My thoughts on the video: Trevor Brazille is a world class horseman, Texaco is one of the top five calf roping horses ever to stand under a saddle and Trevor did not train him bridleless he is just showing that with proper training a top horse can be sane and rideable without gimmicks.


----------



## Honeysuga (Sep 1, 2009)

I had no Idea about either, thanks for letting me know who they are. Had no idea how Texaco was trained, I just like to see that a roping horse can be ridden bridleless, that they do not "need the leverage of the bit" or "need the leverage of the tie down" to be a sucessful roping horse. Thanks for your input Kevin.


----------



## rocky pony (Oct 5, 2007)

Agreed, very impressive. I saw it on FHotD too =)
Love to see things like this.


----------



## kevinshorses (Aug 15, 2009)

Honeysuga said:


> I had no Idea about either, thanks for letting me know who they are. Had no idea how Texaco was trained, I just like to see that a roping horse can be ridden bridleless, that they do not "need the leverage of the bit" or "need the leverage of the tie down" to be a sucessful roping horse. Thanks for your input Kevin.
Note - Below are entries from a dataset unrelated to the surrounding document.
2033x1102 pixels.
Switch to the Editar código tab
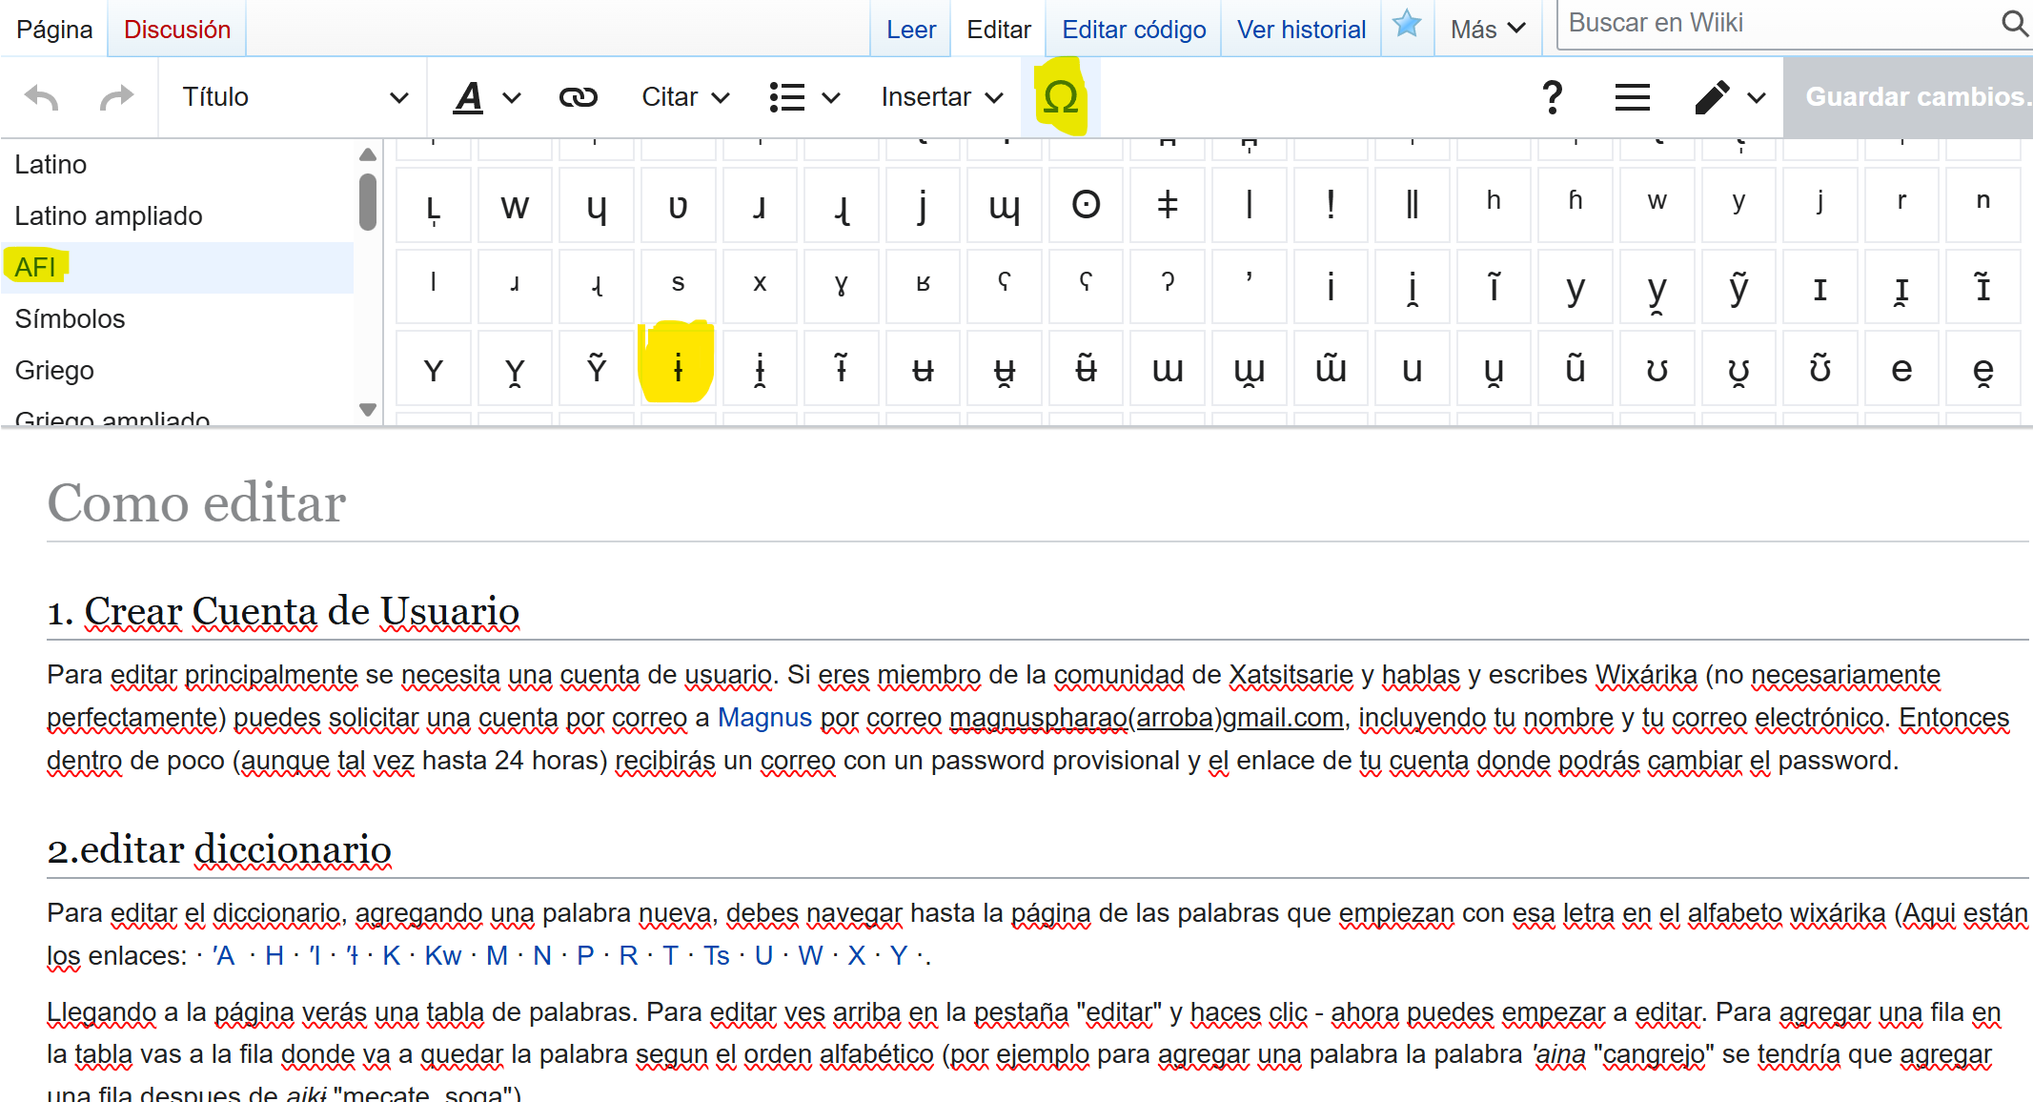pos(1133,30)
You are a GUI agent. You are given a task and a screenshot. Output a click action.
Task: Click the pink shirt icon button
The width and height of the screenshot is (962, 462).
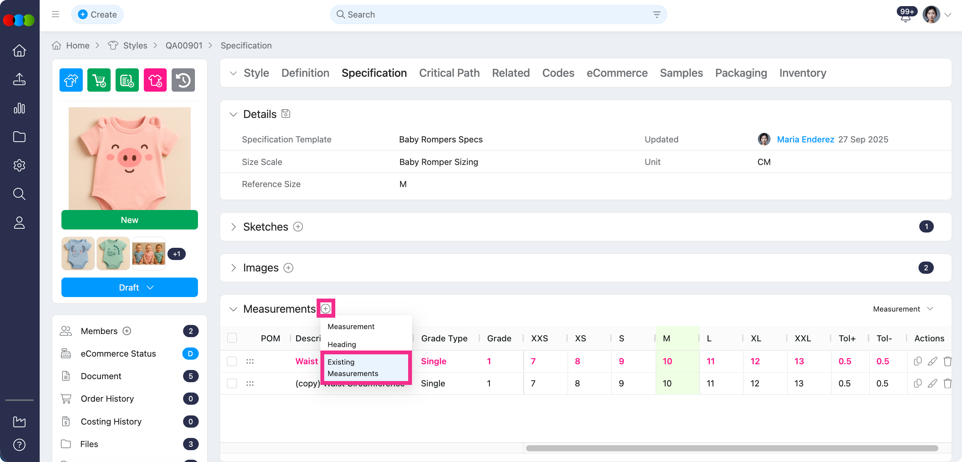[155, 80]
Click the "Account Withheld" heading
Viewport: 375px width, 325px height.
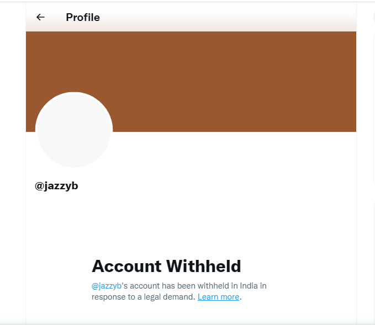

My point is that the TOP pair in the WORLD do not need a bit and tiedown ALL the time. That does NOT mean that just anyone is going to climb up on thier nag and go rope calves without a bridle. Texaco is not a young horse and he has done the exact same thing several THOUSAND times.


----------



## Juniper (May 4, 2007)

I really enjoyed that video, thanks


----------



## reining girl (Jan 30, 2009)

awsome video, and i love that he can go brideless. Trevor is one of my favorites.


----------



## shmurmer4 (Dec 27, 2008)

Their connection, percision and speed is amazing. They both know and understand what is necessary, and they trust that each knows their job.


----------



## PechosGoldenChance (Aug 23, 2009)

MAN!!!! That was cool.


----------



## Honeysuga (Sep 1, 2009)

kevinshorses said:


> My point is that the TOP pair in the WORLD do not need a bit and tiedown ALL the time. That does NOT mean that just anyone is going to climb up on thier nag and go rope calves without a bridle. Texaco is not a young horse and he has done the exact same thing several THOUSAND times.


I get your point Kevin. I just like seeing that it is possible, I know not everyone can do it, but that level of riding and training can definitely be something to strive towards, not that everyone and every horse can reach it nor should they make the whole bridleless thing the main focus, it is not.


----------



## ChloeButler09 (May 2, 2010)

i hate watching these vids,makes me sad thinking all that poor calf does id run get tied up and has to do it all again !


----------



## Honeysuga (Sep 1, 2009)

LOL, if you watch those calves they are veryyyy well cared for. You will even see those old cow pokes at the chutes petting and cooing at them so they dont get too worked up... if it was between being tied up and such like one of those calves and to get to go home and munch on grass and grain or being a meat cow and living on a feedlot, I would much rather have to deal with a cowboy jumping on me...


----------



## Fowl Play (Sep 22, 2009)

To me, this video represents what a well trained horse and a talented horseman can do. It didn't just happen: it took many repetitions and lots of practice, which shows dedication on the part of both of them. 

To me, the cowboy and horse deserve 2 thumbs up for doing that.


----------



## Honeysuga (Sep 1, 2009)

^^Exactly.


----------



## PechosGoldenChance (Aug 23, 2009)

Quote: "I would much rather have to deal with a cowboy juming on me"

I love this haha.


----------



## IllComeALopin (Apr 6, 2010)

I just wanted to add that I lived the video. 
That horse does the same thing over and over and over. He should know his job by now.

Just remember this horse, just like Stacy Westalls: 
a) was trained to the 9s with a bit, and one with leverage to boot.
b) eventually you have to put the bridle and shank bit back in its mouth to get that collection and responsivness again. I'd be willing to bet they ride 99% of the time with a bit in (likely with leverage) and 1% of the time bridless.


----------